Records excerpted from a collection
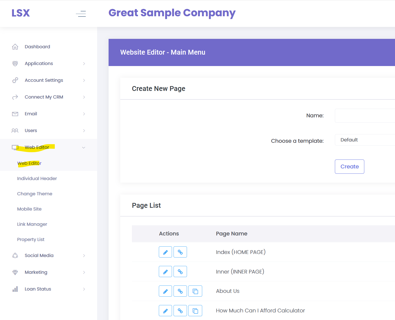This screenshot has height=320, width=395.
Task: Duplicate the How Much Can I Afford page
Action: coord(195,311)
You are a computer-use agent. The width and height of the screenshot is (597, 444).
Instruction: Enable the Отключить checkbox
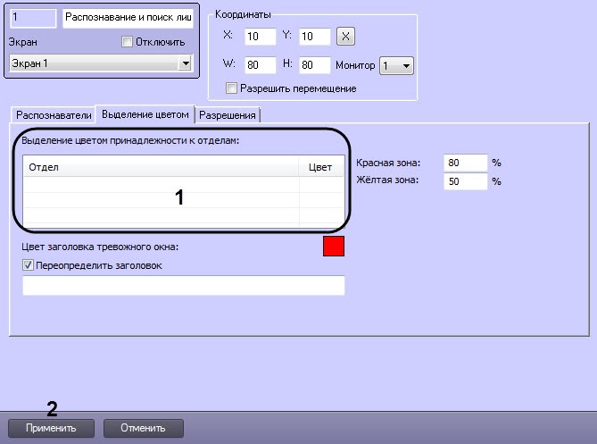(x=126, y=42)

* **EXERCISE DESCRIPTION**: Starting at the line that contains "You are a computer-use", retype each line through the end of the data exactly, and leave out every picture.

* **RESPONSE TO THIS EXERCISE**:
You are a computer-use agent. The width and height of the screenshot is (597, 444).
Instruction: Enable the Отключить checkbox
(x=126, y=42)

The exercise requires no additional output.